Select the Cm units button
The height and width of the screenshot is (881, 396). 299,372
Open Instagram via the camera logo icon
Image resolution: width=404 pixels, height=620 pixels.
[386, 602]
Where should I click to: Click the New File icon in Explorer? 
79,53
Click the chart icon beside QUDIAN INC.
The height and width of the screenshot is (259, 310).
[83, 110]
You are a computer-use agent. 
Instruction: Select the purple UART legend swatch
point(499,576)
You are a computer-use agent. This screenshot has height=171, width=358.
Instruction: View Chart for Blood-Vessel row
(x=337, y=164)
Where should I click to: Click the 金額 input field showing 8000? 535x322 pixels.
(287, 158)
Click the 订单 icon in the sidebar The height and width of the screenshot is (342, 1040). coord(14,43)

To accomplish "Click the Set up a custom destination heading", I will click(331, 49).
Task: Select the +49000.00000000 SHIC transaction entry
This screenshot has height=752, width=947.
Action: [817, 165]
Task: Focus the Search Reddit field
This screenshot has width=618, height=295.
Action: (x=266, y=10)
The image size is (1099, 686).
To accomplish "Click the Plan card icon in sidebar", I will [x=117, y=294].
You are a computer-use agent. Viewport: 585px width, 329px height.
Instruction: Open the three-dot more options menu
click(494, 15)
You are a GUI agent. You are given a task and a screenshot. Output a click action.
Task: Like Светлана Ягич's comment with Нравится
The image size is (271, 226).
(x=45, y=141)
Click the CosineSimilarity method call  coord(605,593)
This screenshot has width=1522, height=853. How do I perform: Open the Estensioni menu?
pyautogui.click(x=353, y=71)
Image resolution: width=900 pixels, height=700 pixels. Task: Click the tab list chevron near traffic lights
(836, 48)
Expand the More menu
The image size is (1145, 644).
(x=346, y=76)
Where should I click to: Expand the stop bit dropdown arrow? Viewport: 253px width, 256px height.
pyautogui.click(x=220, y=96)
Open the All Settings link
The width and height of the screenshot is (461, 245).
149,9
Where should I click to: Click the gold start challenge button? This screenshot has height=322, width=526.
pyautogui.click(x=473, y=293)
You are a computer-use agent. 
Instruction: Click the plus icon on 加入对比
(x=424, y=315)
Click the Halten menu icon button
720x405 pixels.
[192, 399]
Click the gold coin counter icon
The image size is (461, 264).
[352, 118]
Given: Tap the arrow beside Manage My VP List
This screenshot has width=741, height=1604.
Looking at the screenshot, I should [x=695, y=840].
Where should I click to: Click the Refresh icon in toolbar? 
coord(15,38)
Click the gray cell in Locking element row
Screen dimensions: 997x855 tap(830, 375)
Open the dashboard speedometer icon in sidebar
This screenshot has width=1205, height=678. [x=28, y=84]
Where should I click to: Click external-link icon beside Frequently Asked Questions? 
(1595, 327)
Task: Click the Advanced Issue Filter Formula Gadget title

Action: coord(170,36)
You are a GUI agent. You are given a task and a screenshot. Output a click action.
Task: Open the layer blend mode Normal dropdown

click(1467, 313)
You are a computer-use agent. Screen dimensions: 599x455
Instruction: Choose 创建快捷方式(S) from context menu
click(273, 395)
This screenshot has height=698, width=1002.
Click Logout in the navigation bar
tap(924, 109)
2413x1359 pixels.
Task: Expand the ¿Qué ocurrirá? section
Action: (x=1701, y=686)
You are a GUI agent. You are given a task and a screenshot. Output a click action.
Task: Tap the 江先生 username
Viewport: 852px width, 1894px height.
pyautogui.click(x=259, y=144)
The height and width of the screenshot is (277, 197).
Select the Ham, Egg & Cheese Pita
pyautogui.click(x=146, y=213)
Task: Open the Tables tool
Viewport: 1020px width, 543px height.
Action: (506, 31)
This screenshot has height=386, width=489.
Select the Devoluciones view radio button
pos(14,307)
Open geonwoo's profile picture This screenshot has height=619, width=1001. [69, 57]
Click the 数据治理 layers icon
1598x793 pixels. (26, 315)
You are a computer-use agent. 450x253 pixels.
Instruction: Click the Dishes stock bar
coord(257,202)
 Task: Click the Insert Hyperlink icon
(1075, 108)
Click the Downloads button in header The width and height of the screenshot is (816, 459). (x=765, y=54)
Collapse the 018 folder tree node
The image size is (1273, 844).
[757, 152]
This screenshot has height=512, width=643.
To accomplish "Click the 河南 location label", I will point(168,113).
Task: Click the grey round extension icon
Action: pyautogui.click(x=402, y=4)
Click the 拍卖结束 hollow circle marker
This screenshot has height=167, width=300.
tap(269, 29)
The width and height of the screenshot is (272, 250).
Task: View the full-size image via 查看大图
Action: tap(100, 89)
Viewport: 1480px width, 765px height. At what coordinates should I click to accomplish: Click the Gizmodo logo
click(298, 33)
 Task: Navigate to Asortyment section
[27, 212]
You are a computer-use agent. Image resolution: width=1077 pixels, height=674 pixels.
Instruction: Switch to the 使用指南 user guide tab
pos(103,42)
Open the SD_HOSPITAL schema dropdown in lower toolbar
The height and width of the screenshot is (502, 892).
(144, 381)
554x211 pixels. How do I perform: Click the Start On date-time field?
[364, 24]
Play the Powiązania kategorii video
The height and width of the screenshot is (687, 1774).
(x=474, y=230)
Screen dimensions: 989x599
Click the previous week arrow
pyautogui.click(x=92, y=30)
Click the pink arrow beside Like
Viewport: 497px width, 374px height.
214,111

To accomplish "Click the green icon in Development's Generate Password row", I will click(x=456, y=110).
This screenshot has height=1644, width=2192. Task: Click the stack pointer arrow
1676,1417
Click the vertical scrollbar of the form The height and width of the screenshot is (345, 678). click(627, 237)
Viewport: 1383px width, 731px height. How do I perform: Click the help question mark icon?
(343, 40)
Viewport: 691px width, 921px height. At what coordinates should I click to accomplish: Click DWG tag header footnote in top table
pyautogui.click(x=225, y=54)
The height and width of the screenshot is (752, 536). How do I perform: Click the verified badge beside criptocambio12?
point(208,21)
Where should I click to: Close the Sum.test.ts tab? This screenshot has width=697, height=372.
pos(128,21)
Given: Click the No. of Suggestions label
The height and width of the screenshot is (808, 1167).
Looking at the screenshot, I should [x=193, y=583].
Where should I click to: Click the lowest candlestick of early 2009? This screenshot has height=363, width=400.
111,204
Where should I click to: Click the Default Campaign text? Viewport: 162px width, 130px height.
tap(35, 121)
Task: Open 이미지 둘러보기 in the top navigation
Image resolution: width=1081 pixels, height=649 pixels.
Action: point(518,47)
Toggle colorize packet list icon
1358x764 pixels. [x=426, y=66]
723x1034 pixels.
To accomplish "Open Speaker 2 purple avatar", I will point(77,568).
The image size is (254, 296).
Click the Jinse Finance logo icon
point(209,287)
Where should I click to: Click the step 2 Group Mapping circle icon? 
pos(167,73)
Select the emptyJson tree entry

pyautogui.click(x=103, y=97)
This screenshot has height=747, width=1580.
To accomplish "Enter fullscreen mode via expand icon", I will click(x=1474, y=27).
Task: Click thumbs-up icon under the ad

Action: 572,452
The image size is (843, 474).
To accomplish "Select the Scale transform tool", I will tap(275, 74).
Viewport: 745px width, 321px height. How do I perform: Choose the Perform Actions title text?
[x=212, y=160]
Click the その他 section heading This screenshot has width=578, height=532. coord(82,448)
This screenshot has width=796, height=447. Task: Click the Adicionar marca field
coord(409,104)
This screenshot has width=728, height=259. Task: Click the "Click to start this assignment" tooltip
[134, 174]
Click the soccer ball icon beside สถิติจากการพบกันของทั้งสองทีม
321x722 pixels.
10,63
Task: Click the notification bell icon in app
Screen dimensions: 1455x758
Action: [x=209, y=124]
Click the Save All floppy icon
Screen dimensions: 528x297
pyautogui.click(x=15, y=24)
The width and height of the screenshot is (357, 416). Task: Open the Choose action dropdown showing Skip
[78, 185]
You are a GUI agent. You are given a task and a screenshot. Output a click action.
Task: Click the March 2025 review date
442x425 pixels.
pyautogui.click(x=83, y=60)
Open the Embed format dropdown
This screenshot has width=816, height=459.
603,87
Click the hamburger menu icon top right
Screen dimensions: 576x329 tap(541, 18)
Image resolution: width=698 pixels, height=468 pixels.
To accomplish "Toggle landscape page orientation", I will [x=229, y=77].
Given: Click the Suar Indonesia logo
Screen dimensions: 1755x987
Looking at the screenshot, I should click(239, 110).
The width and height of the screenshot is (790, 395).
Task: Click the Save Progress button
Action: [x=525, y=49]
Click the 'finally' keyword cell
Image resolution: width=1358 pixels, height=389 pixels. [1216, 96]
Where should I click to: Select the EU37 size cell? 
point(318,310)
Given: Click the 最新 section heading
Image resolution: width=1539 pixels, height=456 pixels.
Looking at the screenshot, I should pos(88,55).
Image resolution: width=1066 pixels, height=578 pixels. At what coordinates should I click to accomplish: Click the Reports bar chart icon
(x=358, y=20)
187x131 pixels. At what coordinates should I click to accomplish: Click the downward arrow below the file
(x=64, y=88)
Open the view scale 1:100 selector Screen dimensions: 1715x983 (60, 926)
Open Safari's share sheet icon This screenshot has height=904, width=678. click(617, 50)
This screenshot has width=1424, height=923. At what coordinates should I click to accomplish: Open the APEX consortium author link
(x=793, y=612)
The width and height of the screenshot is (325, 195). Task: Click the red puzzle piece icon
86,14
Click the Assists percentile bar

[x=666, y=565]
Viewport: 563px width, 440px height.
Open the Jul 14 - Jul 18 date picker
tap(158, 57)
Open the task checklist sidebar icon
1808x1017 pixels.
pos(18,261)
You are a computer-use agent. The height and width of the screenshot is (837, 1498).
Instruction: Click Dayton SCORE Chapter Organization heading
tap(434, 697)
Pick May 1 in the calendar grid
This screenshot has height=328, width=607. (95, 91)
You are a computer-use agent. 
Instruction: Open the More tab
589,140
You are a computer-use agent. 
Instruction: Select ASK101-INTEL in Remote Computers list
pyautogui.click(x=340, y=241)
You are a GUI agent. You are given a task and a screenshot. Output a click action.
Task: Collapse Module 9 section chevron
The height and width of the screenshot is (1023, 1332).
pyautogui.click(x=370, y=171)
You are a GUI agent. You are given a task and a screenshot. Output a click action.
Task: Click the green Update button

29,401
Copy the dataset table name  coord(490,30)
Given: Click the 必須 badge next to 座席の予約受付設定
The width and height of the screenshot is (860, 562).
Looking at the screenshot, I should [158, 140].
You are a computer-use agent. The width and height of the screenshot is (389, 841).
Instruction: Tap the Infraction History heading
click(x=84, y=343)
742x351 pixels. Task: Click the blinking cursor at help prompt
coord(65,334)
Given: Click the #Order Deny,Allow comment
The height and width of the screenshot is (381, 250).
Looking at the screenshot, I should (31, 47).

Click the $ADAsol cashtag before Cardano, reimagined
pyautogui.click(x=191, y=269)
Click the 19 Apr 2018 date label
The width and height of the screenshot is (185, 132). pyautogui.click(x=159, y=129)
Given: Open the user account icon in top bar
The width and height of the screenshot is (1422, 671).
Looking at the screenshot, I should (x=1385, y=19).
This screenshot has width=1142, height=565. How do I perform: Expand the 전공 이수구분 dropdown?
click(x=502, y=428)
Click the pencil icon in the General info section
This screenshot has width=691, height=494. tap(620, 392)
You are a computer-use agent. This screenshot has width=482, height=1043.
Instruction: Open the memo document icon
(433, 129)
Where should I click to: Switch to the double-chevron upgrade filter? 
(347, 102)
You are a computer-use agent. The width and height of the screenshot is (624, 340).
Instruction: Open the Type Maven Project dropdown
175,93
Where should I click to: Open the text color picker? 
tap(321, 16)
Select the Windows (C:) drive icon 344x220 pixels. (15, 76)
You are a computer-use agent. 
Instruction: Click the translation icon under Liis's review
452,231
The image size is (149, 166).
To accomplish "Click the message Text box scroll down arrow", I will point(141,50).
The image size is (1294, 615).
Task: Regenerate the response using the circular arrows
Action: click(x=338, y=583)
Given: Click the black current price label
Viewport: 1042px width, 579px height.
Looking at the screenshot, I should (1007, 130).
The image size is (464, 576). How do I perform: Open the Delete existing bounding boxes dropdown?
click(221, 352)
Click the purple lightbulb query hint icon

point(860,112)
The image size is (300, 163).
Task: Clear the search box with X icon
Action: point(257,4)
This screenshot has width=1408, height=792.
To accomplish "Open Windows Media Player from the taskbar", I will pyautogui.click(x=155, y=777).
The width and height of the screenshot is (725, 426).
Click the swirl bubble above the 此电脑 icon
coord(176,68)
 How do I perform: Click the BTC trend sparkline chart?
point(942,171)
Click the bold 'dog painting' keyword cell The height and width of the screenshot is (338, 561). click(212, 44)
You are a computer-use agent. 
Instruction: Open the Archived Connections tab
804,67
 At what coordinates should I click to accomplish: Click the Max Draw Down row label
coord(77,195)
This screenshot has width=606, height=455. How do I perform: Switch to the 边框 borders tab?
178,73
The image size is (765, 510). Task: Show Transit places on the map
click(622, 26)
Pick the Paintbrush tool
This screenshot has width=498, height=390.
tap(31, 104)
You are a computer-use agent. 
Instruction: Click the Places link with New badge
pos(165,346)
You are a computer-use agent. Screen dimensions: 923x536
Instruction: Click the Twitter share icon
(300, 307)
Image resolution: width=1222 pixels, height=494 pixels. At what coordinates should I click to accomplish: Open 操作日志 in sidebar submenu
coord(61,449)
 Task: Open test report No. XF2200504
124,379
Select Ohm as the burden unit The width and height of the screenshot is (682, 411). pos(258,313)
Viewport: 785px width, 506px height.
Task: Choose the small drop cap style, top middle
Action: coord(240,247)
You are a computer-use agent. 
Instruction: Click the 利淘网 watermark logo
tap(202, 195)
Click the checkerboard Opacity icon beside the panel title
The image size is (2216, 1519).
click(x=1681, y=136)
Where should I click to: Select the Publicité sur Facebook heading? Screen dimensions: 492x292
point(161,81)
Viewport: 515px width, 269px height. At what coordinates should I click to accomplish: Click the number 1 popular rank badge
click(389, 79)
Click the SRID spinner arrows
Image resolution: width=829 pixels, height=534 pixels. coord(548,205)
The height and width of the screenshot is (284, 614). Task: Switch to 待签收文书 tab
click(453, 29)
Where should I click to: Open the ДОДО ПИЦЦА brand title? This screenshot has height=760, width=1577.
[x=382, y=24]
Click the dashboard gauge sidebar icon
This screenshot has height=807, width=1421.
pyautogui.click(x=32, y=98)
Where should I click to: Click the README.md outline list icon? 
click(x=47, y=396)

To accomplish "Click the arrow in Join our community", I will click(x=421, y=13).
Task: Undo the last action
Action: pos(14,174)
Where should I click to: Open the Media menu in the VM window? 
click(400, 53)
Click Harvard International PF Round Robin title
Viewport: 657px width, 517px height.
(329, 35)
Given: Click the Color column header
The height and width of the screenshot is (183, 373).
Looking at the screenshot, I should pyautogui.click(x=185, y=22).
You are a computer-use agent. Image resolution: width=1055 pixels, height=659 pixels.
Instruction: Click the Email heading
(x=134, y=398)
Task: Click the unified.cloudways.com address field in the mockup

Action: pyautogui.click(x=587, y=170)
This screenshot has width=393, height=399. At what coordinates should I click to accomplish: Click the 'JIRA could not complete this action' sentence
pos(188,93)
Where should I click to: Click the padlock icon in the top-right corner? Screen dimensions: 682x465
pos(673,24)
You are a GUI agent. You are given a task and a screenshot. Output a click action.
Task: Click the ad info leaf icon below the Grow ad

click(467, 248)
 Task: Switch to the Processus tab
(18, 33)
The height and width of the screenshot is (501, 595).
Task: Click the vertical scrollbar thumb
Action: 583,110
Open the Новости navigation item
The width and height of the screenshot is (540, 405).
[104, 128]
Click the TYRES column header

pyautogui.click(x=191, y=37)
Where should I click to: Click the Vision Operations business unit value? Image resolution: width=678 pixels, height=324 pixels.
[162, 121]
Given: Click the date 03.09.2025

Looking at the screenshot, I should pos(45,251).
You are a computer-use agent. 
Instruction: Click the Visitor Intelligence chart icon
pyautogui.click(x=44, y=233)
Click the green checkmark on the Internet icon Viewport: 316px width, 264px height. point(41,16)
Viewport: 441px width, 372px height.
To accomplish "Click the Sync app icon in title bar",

→ **TASK DETAILS**
Copy the lines above word for word, starting at the line that contains "The height and width of the screenshot is (284, 614)." and ending at the line that contains "click(400, 53)".

→ **RESPONSE TO THE EXERCISE**
The height and width of the screenshot is (284, 614). Task: Switch to 待签收文书 tab
click(453, 29)
Where should I click to: Open the ДОДО ПИЦЦА brand title? This screenshot has height=760, width=1577.
[x=382, y=24]
Click the dashboard gauge sidebar icon
This screenshot has height=807, width=1421.
pyautogui.click(x=32, y=98)
Where should I click to: Click the README.md outline list icon? 
click(x=47, y=396)

To accomplish "Click the arrow in Join our community", I will click(x=421, y=13).
Task: Undo the last action
Action: pos(14,174)
Where should I click to: Open the Media menu in the VM window? 
click(400, 53)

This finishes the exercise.